European shares ended sharply higher yesterday, lifted by upbeat results from industrial bellwethers Siemens and ArcelorMittal, while financials rose after major central banks expanded liquidity-boosting measures.
ArcelorMittal, the world's No. 1 steelmaker, reported record second-quarter results that easily exceeded expectations as it managed to raise prices and offset raw material costs despite economic gloom. The DJ Stoxx basic material index rose 4.4 per cent with ThyssenKrupp up 7.8 per cent and Salzgitter up three per cent. Arcelor shares rose 8.2 per cent and were the strongest positive weight in the pan-European FTSEurofirst 300 index, which ended up 1.6 per cent at 1,180.75 points, after rising 0.3 per cent in the previous session.
Markets also drew support from a move by US, European and Swiss central banks to extend liquidity offerings to stressed banks and securities firms to ease credit strains that have weighed on the global economy for nearly a year. "The Fed has expanded its measures and signals very clearly that it will do everything to support the financial system," said Rainer Sartoris, economist at HSBC Trinkaus. "This has a positive impact on the stock markets. Investors are now hoping again for more stability," he added.
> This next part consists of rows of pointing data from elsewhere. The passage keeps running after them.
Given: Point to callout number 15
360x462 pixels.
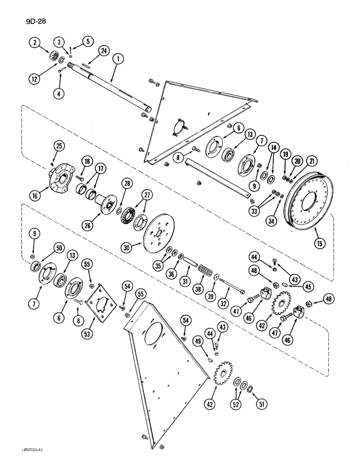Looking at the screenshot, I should coord(318,241).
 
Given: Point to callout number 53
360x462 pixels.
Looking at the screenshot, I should coord(97,331).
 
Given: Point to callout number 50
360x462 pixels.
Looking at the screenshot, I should coord(47,249).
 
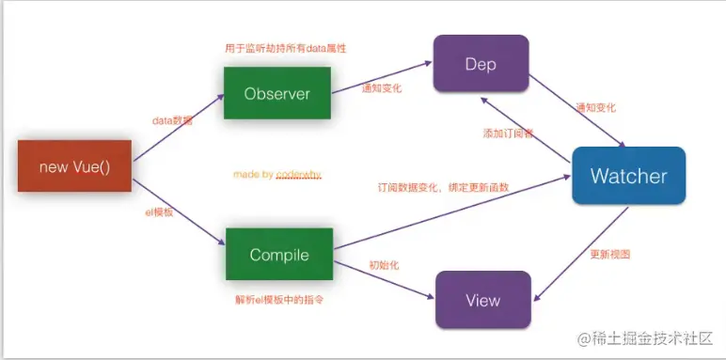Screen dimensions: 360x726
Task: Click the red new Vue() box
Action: pyautogui.click(x=74, y=166)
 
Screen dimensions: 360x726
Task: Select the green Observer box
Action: pyautogui.click(x=276, y=93)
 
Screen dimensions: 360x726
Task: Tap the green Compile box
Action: pyautogui.click(x=279, y=255)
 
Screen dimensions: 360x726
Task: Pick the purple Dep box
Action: pyautogui.click(x=480, y=64)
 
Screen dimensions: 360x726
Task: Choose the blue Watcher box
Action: pyautogui.click(x=628, y=176)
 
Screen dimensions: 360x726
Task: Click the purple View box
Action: pyautogui.click(x=481, y=300)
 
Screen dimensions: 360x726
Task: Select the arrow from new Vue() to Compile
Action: pyautogui.click(x=179, y=211)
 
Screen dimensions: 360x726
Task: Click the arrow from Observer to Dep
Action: pyautogui.click(x=381, y=73)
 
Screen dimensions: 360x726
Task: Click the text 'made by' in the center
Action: pyautogui.click(x=247, y=175)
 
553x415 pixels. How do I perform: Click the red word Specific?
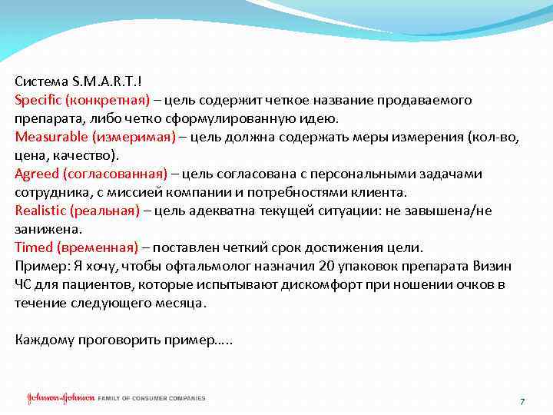tap(38, 101)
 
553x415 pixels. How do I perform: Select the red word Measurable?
tap(51, 138)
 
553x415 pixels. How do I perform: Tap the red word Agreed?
tap(36, 174)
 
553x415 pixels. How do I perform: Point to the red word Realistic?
tap(40, 211)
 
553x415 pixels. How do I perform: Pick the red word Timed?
tap(33, 248)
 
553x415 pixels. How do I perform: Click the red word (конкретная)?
tap(107, 101)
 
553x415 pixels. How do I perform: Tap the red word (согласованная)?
tap(114, 174)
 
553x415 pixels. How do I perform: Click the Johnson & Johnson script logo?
tap(61, 398)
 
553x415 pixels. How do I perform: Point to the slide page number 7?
tap(522, 402)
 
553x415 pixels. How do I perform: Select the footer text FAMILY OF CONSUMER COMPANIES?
tap(152, 398)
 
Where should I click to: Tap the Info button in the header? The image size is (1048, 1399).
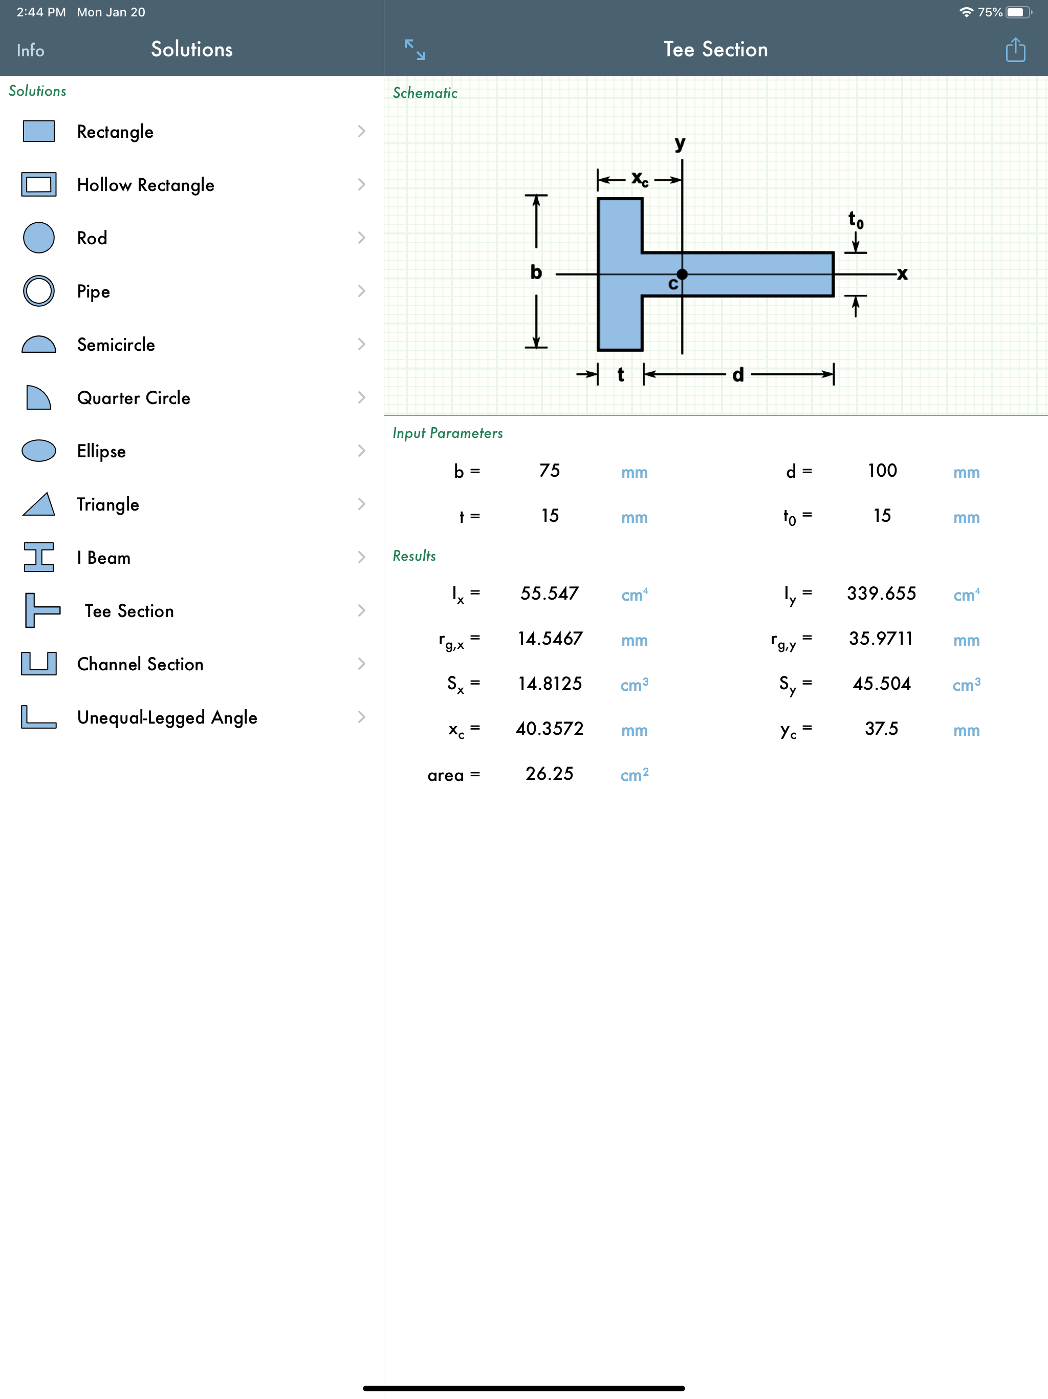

Financial stocks gained with HSBC up 2.7 per cent, Royal Bank of Scotland up 3.9 per cent and BNP Paribas gaining 2.3 pe rcent. Christian Stocker, strategist at Munich-based UniCredit, said the move supported a trend that was set by US banking stocks overnight after Merrill Lynch agreed to sell a massive debt portfolio at a discount, raising investor hopes it was putting its problems behind it. Investors said Merrill's latest write-down may be a sign that banks are nearly through purging their balance sheets of bad mortgage debt.